┌─ Selected passage
2
votes

I wrote a pretrained vgg16 model for image classification and its layers are

VGG(
  (features): Sequential(
    (0): Conv2d(3, 64, kernel_size=(3, 3), stride=(1, 1), padding=(1, 1))
    (1): ReLU(inplace=True)
    (2): Conv2d(64, 64, kernel_size=(3, 3), stride=(1, 1), padding=(1, 1))
    (3): ReLU(inplace=True)
    (4): MaxPool2d(kernel_size=2, stride=2, padding=0, dilation=1, ceil_mode=False)
    (5): Conv2d(64, 128, kernel_size=(3, 3), stride=(1, 1), padding=(1, 1))
    (6): ReLU(inplace=True)
    (7): Conv2d(128, 128, kernel_size=(3, 3), stride=(1, 1), padding=(1, 1))
    (8): ReLU(inplace=True)
    (9): MaxPool2d(kernel_size=2, stride=2, padding=0, dilation=1, ceil_mode=False)
    (10): Conv2d(128, 256, kernel_size=(3, 3), stride=(1, 1), padding=(1, 1))
    (11): ReLU(inplace=True)
    (12): Conv2d(256, 256, kernel_size=(3, 3), stride=(1, 1), padding=(1, 1))
    (13): ReLU(inplace=True)
    (14): Conv2d(256, 256, kernel_size=(3, 3), stride=(1, 1), padding=(1, 1))
    (15): ReLU(inplace=True)
    (16): MaxPool2d(kernel_size=2, stride=2, padding=0, dilation=1, ceil_mode=False)
    (17): Conv2d(256, 512, kernel_size=(3, 3), stride=(1, 1), padding=(1, 1))
    (18): ReLU(inplace=True)
    (19): Conv2d(512, 512, kernel_size=(3, 3), stride=(1, 1), padding=(1, 1))
    (20): ReLU(inplace=True)
    (21): Conv2d(512, 512, kernel_size=(3, 3), stride=(1, 1), padding=(1, 1))
    (22): ReLU(inplace=True)
    (23): MaxPool2d(kernel_size=2, stride=2, padding=0, dilation=1, ceil_mode=False)
    (24): Conv2d(512, 512, kernel_size=(3, 3), stride=(1, 1), padding=(1, 1))
    (25): ReLU(inplace=True)
    (26): Conv2d(512, 512, kernel_size=(3, 3), stride=(1, 1), padding=(1, 1))
    (27): ReLU(inplace=True)
    (28): Conv2d(512, 512, kernel_size=(3, 3), stride=(1, 1), padding=(1, 1))
    (29): ReLU(inplace=True)
    (30): MaxPool2d(kernel_size=2, stride=2, padding=0, dilation=1, ceil_mode=False)
  )
  (avgpool): AdaptiveAvgPool2d(output_size=(7, 7))
  (classifier): Sequential(
    (0): Linear(in_features=25088, out_features=4096, bias=True)
└─
┌─ Records
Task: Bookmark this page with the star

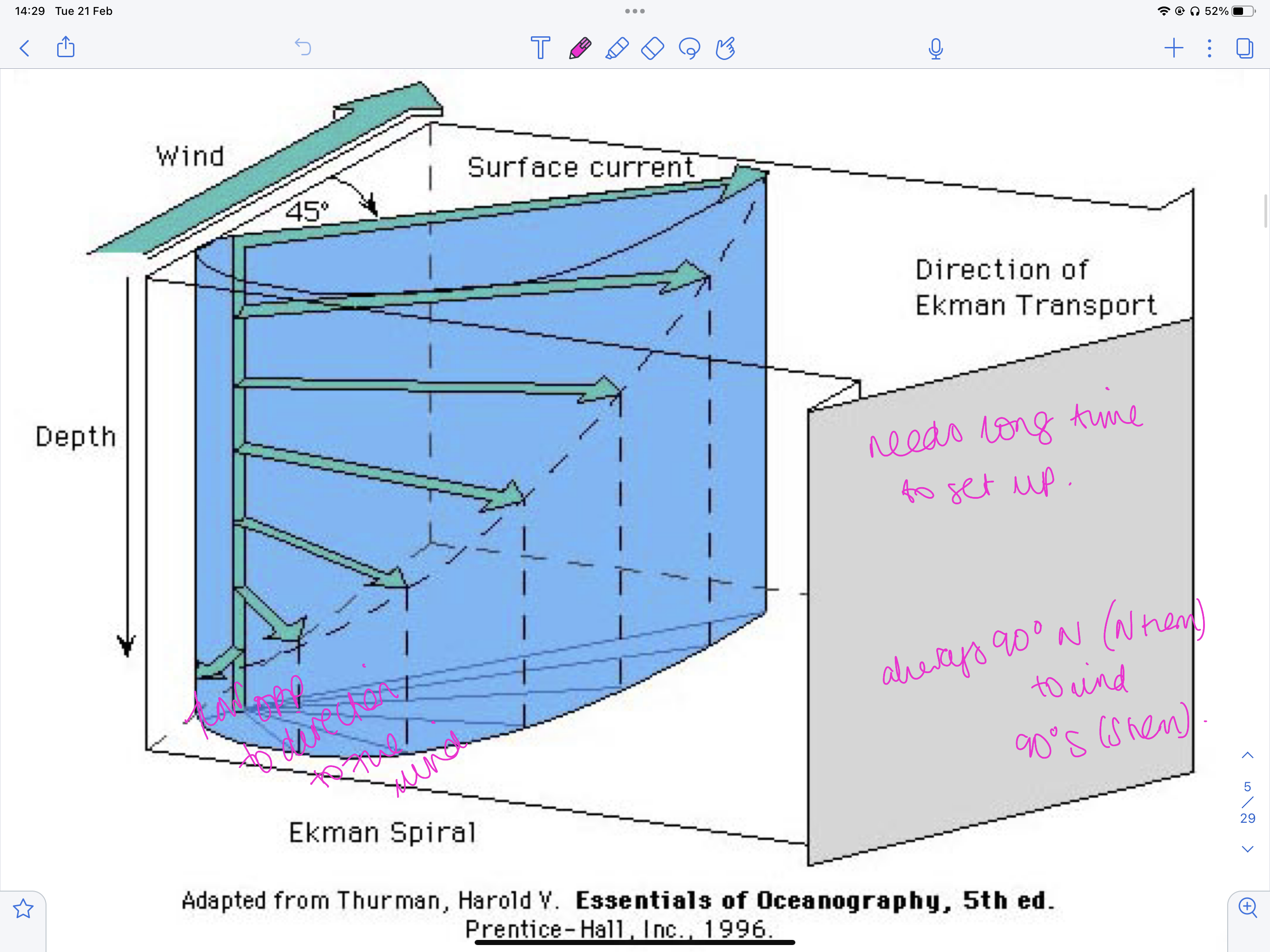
└─
┌─ Records
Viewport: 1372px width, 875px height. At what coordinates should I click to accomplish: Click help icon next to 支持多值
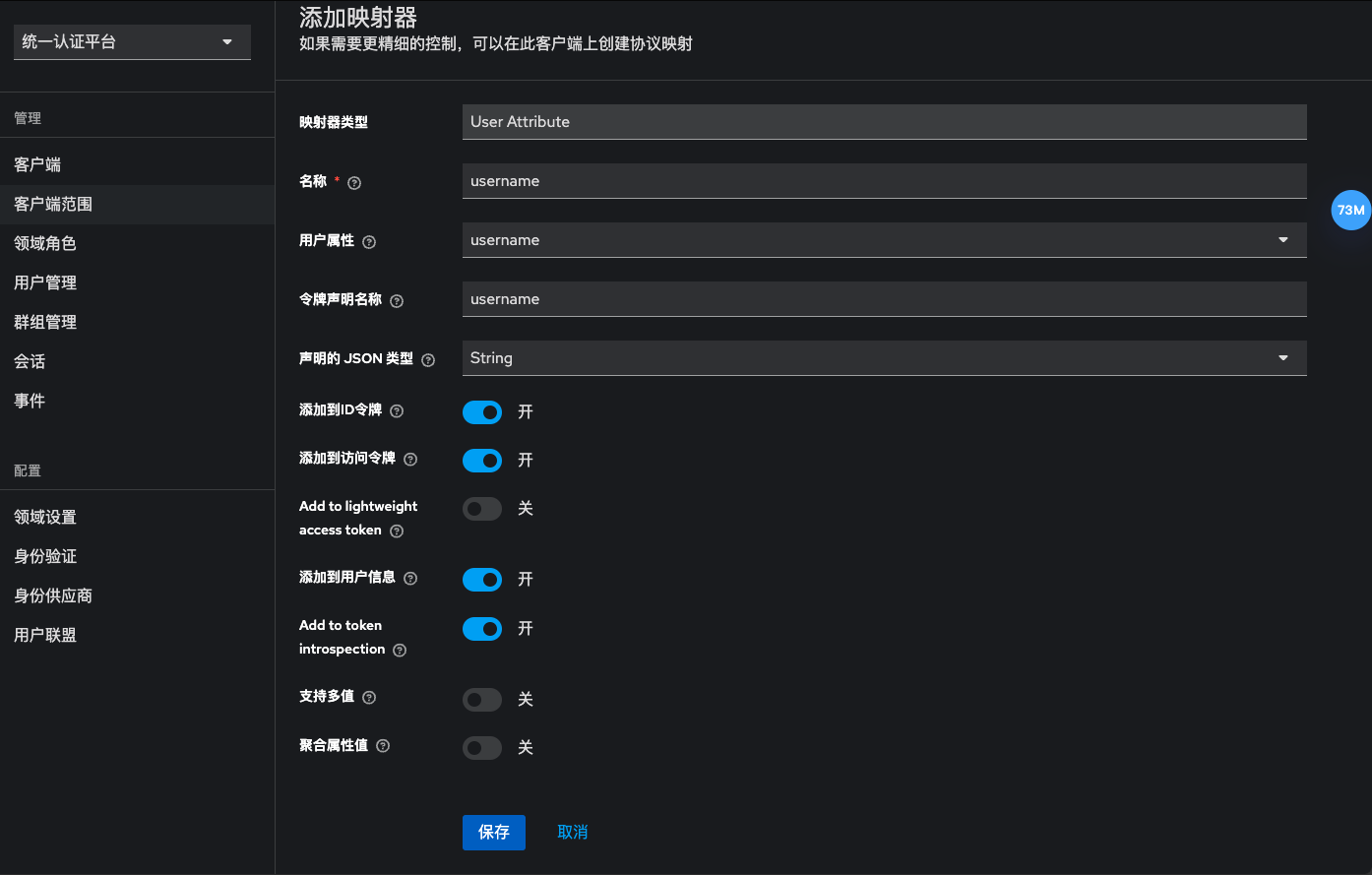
└─
What is being asked: Copy the VGG16 layer listing between "(1): ReLU(inplace=True)" and "(13): ReLU(inplace=True)", inclusive, renaming every "MaxPool2d" to "AvgPool2d".

Answer below:
(1): ReLU(inplace=True)
    (2): Conv2d(64, 64, kernel_size=(3, 3), stride=(1, 1), padding=(1, 1))
    (3): ReLU(inplace=True)
    (4): AvgPool2d(kernel_size=2, stride=2, padding=0, dilation=1, ceil_mode=False)
    (5): Conv2d(64, 128, kernel_size=(3, 3), stride=(1, 1), padding=(1, 1))
    (6): ReLU(inplace=True)
    (7): Conv2d(128, 128, kernel_size=(3, 3), stride=(1, 1), padding=(1, 1))
    (8): ReLU(inplace=True)
    (9): AvgPool2d(kernel_size=2, stride=2, padding=0, dilation=1, ceil_mode=False)
    (10): Conv2d(128, 256, kernel_size=(3, 3), stride=(1, 1), padding=(1, 1))
    (11): ReLU(inplace=True)
    (12): Conv2d(256, 256, kernel_size=(3, 3), stride=(1, 1), padding=(1, 1))
    (13): ReLU(inplace=True)